Jane Firehorse’s review published on Letterboxd:
"The Babadook… dook... dook!" "The Babadook… dook... dook!"
What a terrifying ride this film is; I highly recommend it.
I loved the art design: the grey-blue-black darkness of their ramshackle home, those antique wooden wardrobes, that creaky concrete basement…they all provide a perfect backdrop for a haunting modern fairy tale, offering a strong contrast to the primary prop of the big red pop-up book.
Bettleheim would be proud of the psychological depth here, too. How should a family deal with grief? Is escape into fantasy tales the answer? Enforced sleep? Familial advice? Visits from friends and neighbours? "The Babadook" does not give an answer, but it does present options.

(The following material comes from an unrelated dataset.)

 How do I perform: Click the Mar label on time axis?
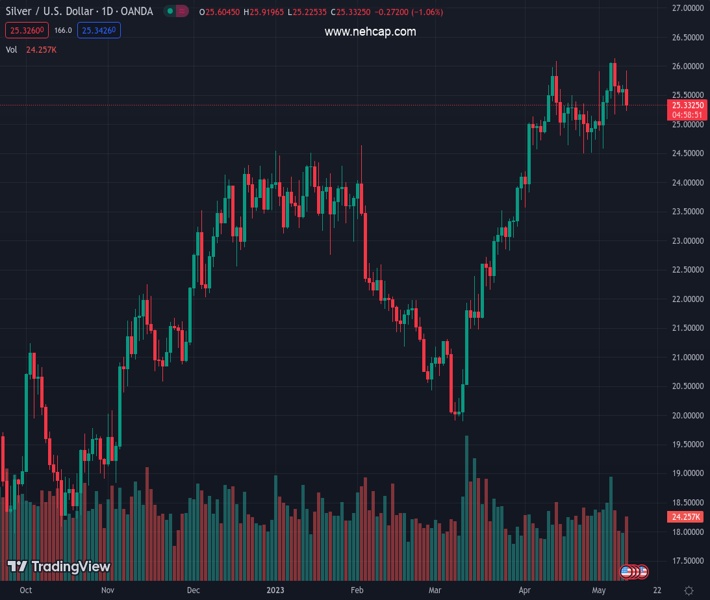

The editing, too, is great, in particular the inter-cutting of magic shows, cartoons, and horror & noir film clips with the situations going on in the house. In this technique, Kent finds an ideal way to blur the line between fantasy and reality, which is - of course - the primary motif of the film.

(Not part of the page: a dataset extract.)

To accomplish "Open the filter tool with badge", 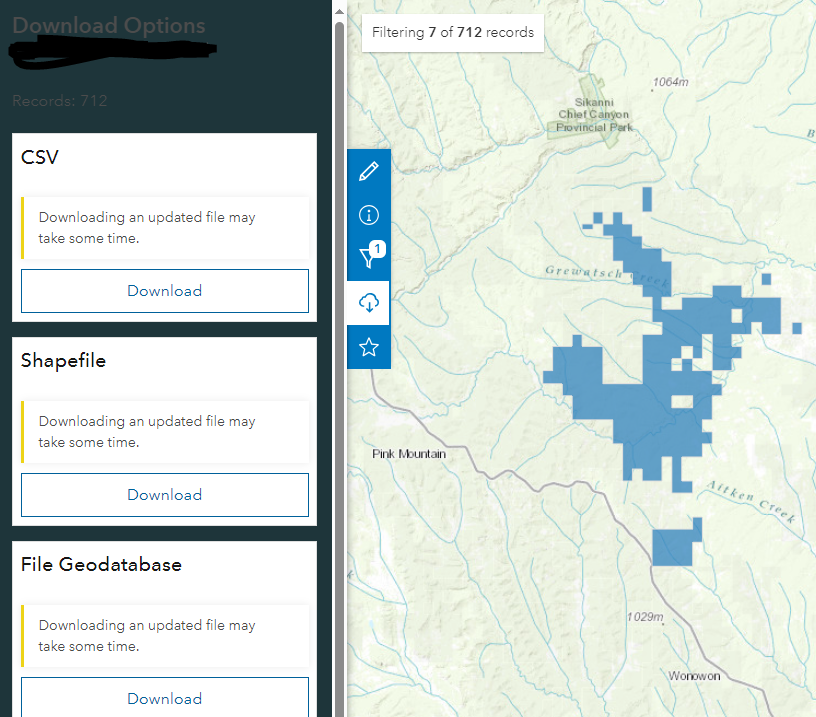I will (x=367, y=258).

Finally, the acting: I found Essie Davis' descent-possession entirely convincing; she manifests both the good mother and the evil witch of classic fairy tales, which makes their juxtaposition - all in one entity - that much more disturbing. And poor little Sam. He's such a trooper yet so very, very damaged. I found myself empathizing with him more than I did with Amelia, which might be somewhat of a drawback in the later stages of the film, as it could disrupt the suspension of disbelief in the climatic moments, especially given that she's the protagonist of the film with whom we've (ostensibly) been identifying - and sympathizing - to that point.

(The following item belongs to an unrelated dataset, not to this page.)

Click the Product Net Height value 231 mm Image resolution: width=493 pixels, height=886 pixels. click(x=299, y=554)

However, I think that Kent offers enough justification within the narrative for the vicissitudes of Amelia's character, and so even at her worst, even as we brace ourselves for her most horrifying acts and screeches, we simultaneously root for things to change.
For Sam's ropes to hold. For the basement locks to work. For the worms to appease...
It is the vulnerability of the child, however, that renders "The Babadook" most terrifying. And thus the garden party resolution feels about as happy, as real, and as comfortable as a nightmare. We are left there, wondering when we'll wake up, imagining where the big red book is, knowing that the line between fantasy and reality is tenuous, and recalling that foreboding catchy tag-line: "if it's in a word, or if it's in a look, you can't get rid of the Babadook."